Connu pour ses sorties incendiaires, Alain-Claude Bilie By Nzé, Porte-parole du gouvernement n’a pas usé de sa verve habituelle contre les Eurodéputés. Ce dernier a même été plutôt modéré. S’agit-il d’une nouvelle stratégie de communication gouvernementale ?

Les Eurodéputés campent sur leur position avec l’adoption d’une résolution en défaveur des autorités gabonaises, en raison de la crise sociopolitique prévalant dans le pays et découlant du dernier scrutin présidentiel. Pour sa part, le Ministre de la Communication, Alain-Claude Bilié-By-Nze estime qu’il faut définitivement tourner la page de la présidentielle d’août 2016. On en veut pour preuve, sa position affichée à la suite de l’adoption de la résolution contre le Gabon.
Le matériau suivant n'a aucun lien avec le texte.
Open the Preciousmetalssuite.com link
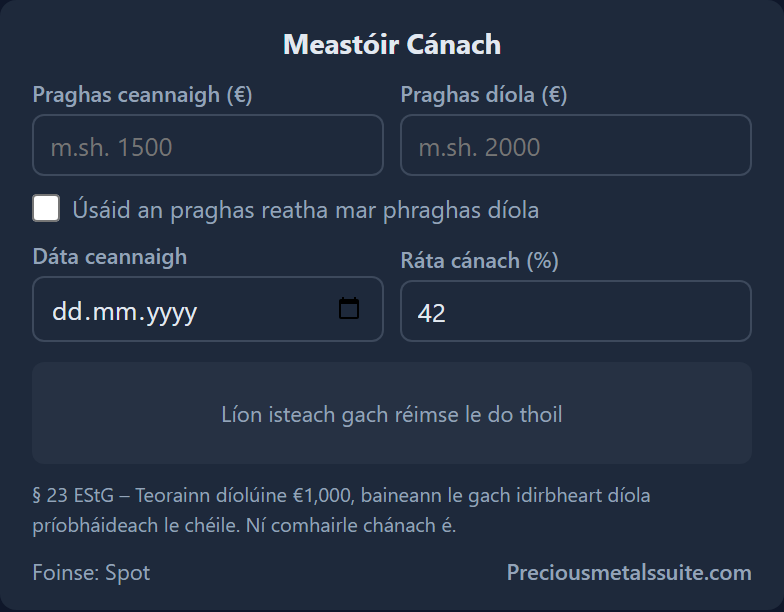 point(629,572)
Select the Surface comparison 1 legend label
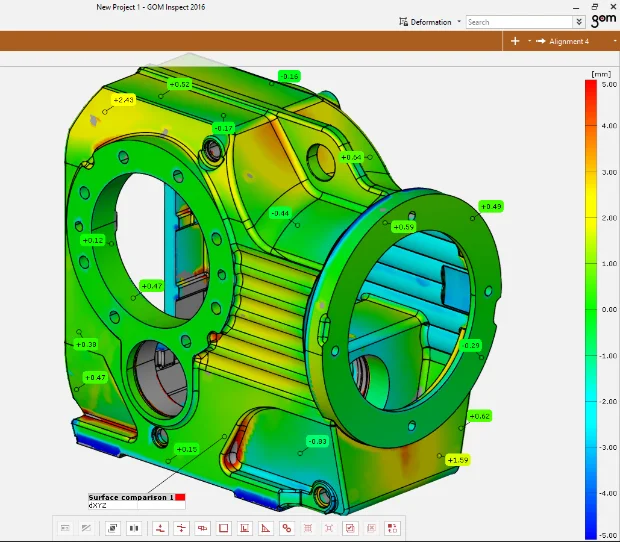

Une attitude des plus étonnantes ! « Ces Eurodéputés ne prennent en compte ni les évolutions politiques intervenues depuis la dernière élection présidentielle avec notamment la tenue d’un Dialogue politique ouvert à la société civile et à la quasi-totalité des forces politiques légalement reconnues, ni les principales résolutions de ce dialogue ayant appelé à des réformes législatives, politiques et institutionnelles, encore moins de l’apaisement général qui prévaut dans notre pays et qui est à porter au crédit du Président de la République », a indiqué le membre du gouvernement.

Ce dernier de rajouter : « Certains parlementaires européens font preuve depuis le début d’un activisme et d’un zèle que rien ne justifie (…). Les députés européens ne sont pas élus par les populations gabonaises. Rien ne leur donne le droit de décider qui est démocrate ou qui ne l’est pas (…) », s’acharnait-il à défendre en décembre dernier. L’heure est désormais à la prudence dans le langage ?

Une nouvelle stratégie apparemment bien planifiée du moins c’est ce que l’on peut penser au regard de l’idée de loi d’amnistie agitée par le Premier ministre, Emmanuel Issoze-Ngondet. Laquelle loi émane de la volonté d’Ali Bongo Ondimba. Pour le Chef du gouvernement cet effort national n’a pas besoin d’être « une initiative venant de la communauté internationale ». C’est dire que le pouvoir veut à tout prix jouer la carte de l’apaisement et repartir sur des nouvelles bases avec ses partenaires internationaux traditionnels comme la France voire l’Union européenne. Un message subliminal perceptible par la présence d’Ali Bongo Ondimba aux côtés du Président français, Emmanuel Macron, et du Premier vice-président de la commission de l’Union Européenne (UE) lors de l’Assemblée générale des Nations Unies tenu récemment aux Etats-Unis.